Ralphs Supermarkets Inc. will have to pay a higher interest rate on a new $470 million bank loan, following the cancellation last week of a proposed stock offering.

The bank financing, led by Bankers Trust Co., was conditioned on Ralphs' ability to raise at least $70 million through an initial public offering of stock. Ralphs pulled the offering last Tuesday, citing weak market conditions, but said it wanted to proceed with other aspects of a broad recapitalization.

Without the infusion of new equity, Ralphs' interest coverage ratio will be lower than was anticipated when the pricing of the new bank loans was originally set.

A Rise of 25 Basis Points

Also, there will be less junior capital - equity plus subordinated debt - to serve as a cushion beneath the senior bank loans. As a result, the borrowing rate has been ratcheted up to 275 basis points over the London interbank offered rate, an increase of 25 basis points. The fees for the co-agents also go up 25 basis points.

The new bank loans, along with proceeds from a $300 million note offering, will be used to refinance $273 million of existing bank debt, and to repurchase the company's 14% subordinated debentures. Ralphs is still saddled with high-cost debt stemming from a 1988 leveraged buyout of the Los Angeles grocery chain by now-defunct Campeau Corp.
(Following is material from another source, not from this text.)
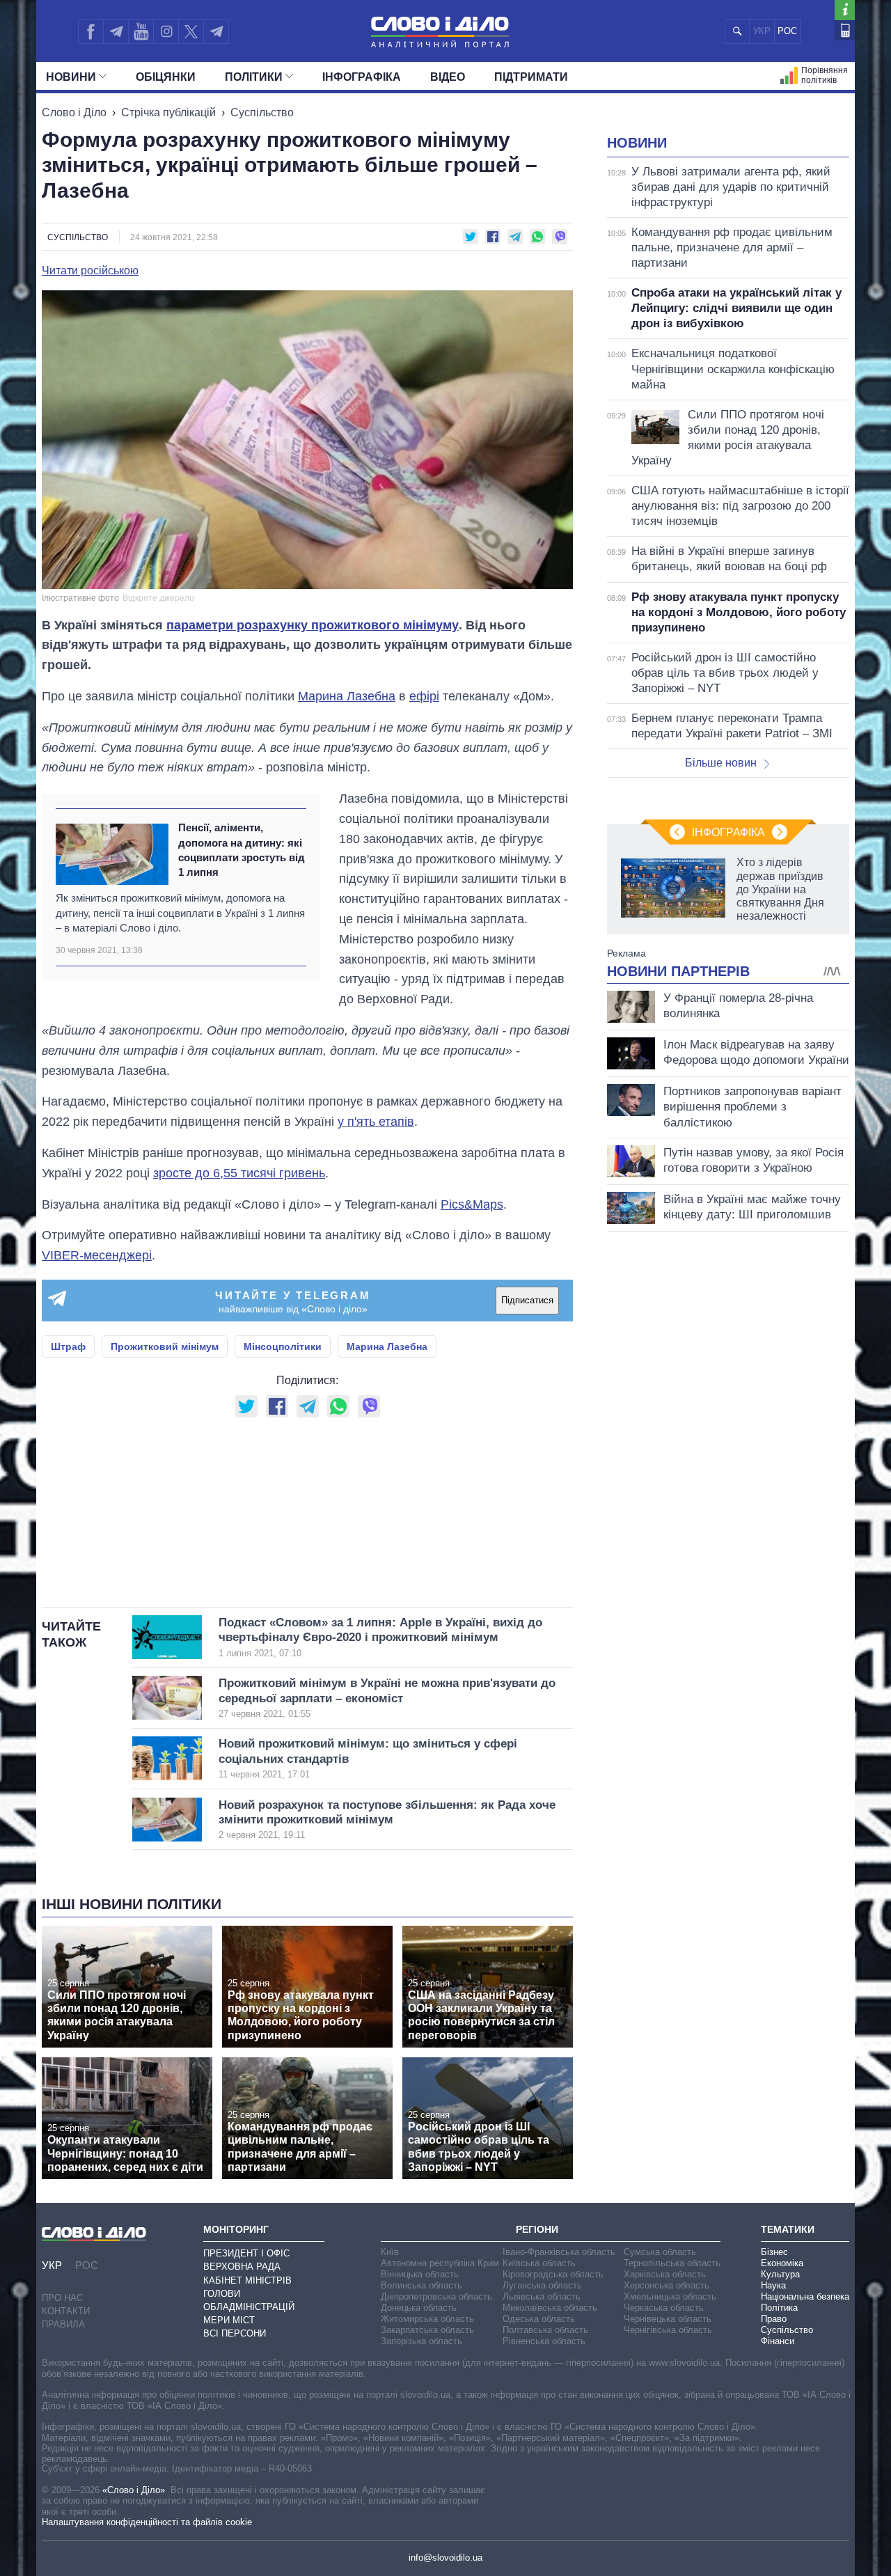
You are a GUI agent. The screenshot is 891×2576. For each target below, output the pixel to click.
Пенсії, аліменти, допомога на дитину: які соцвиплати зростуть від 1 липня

Unlike some other failed stock offerings, including that of Dr Pepper/Seven-Up Cos., the Ralphs offering represented a fairly small portion of the company's recapitalization.

Dr Pepper's entire recapitalization, including a new $750 million bank loan, had to be scrubbed after the company pulled a $600 million stock offering. Bankers Trust also was lead bank on the canceled Dr Pepper deal.

Co-Agents to Decide

As of midday Friday, at least one of the co-agents of the Ralphs bank credit had agreed to the terms of the recast deal. The others were expected to decide by the end of the day.

The co-agents are: Chase Manhattan Bank, Long Term Credit Bank, Pilgrim Prime Rate Trust, and Nippon Credit Bank. Bank of America also helped underwrite the loan as lead manager.

New term sheets will be distributed later to banks that participated in the general syndicate.

Apart from the pricing, there is no change in the size of the credit, or the amortization schedule.

The bank financing consists of a $350 million term loan and a $120 million revolver.